Post Listings vs. Single Post Layout

In a lot of WordPress themes, the overall layout of your blog page is often the same as your individual posts. But as we have seen with the sidebar approach, this can vary.

Keep in mind that the goals of your articles are different from the actual blog page.

In a single blog post, you want the reader to stay glued to the screen until the very end. It’s a focused task that requires time and concentration.

In your post listing page, you want to present the reader with interesting choices and get them to click on an article. They might as well spend only a few seconds before moving on.

Because of this, you might want to consider using different layouts for each page. Your blog page should be more visual and capture the reader’s attention, hoping to get them to click onto another page. Here are just a few examples of what you can do to achieve that:

  • Use a grid-like layout
  • Add larger images
  • Use consistent visuals that follow a theme
  • Remove excerpts and use post titles only

Depending on what your goals are, some of these tips might be more effective than others. For example, if you are a membership site you might want to display your best offer on the blog page. If your primary means of income is through affiliate marketing, you should showcase your best performing articles on top.


In some cases, you might want to upsell them something– so adding a highlighted box or a call to action might produce good results. On the other hand, if the content is a standalone piece you could keep the experience distraction-free.

Getting Creative

Lastly, you can simply take a completely unique approach to stand out from the crowd.

Since a lot of blogs share a similar layout, you could try using an unorthodox layout to become more memorable. Just take a look at the Awwwards website, and you will see a lot of website that would not be considered normal:

Trying an unconventional design can also make your website more memorable.

Trying an unconventional design can also make your website more memorable.

Using an unorthodox design can help bring more visitors, if only for the novelty. If you manage to create an experience that is both entertaining and useful, it might get picked up by more people and shared more easily. People are always looking for new things to try, and there are lots of websites dedicated to showcasing that.

However, you must also keep usability in mind.
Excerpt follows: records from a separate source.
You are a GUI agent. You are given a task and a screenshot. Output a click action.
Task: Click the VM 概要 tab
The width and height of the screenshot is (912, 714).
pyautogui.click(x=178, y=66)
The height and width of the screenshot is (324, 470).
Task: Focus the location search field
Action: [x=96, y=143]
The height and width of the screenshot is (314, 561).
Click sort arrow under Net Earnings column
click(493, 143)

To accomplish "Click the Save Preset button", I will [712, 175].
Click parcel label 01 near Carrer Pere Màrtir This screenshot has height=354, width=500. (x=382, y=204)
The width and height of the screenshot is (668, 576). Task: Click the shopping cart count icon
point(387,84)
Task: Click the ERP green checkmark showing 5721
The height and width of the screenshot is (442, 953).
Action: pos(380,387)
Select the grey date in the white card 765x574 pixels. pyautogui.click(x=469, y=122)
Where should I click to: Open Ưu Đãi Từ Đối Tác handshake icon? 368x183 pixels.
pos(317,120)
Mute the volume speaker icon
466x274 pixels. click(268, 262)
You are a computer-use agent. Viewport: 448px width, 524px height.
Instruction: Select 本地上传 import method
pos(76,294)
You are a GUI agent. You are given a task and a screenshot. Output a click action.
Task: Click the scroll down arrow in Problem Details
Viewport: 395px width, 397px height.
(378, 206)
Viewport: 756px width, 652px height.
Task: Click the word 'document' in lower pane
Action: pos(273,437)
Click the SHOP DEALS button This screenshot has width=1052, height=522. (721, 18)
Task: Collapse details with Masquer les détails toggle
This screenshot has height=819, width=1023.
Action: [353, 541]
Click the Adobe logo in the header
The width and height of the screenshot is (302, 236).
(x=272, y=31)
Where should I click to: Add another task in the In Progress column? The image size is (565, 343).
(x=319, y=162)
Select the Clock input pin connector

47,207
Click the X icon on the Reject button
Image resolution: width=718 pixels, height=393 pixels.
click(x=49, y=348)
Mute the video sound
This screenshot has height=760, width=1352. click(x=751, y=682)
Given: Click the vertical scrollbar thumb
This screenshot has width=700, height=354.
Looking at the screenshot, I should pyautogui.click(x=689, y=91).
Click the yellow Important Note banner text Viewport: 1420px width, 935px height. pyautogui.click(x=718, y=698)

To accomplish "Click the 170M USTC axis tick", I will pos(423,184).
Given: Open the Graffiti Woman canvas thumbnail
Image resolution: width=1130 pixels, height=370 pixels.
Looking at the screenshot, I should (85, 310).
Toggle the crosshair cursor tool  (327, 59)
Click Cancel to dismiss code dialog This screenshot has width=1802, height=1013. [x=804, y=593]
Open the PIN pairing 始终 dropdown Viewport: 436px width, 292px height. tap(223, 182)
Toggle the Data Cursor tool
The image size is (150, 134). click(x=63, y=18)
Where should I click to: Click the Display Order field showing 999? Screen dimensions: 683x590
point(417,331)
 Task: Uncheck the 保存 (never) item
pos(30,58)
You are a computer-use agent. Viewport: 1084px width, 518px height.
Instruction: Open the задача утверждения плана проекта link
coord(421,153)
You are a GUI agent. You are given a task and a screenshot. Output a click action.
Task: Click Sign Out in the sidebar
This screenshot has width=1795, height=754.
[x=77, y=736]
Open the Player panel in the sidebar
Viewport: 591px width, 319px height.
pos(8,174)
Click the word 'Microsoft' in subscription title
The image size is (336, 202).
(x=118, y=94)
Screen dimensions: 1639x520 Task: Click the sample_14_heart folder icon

It’s okay to design a creative blog, but if the resulting experience is bad then your efforts might be for nothing.

Make your blog unique

Nailing down the perfect blog layout for your website boils down to testing and measuring everything. You need to know what your audience wants, and then make small, progressive tweaks to give them what they need.

Remember that something that works for a specific website may not work for you. Your audience is unique only to your own website, and you should work on discovering who your readers are.

What does your blog look like? Is it fully optimized towards your readership?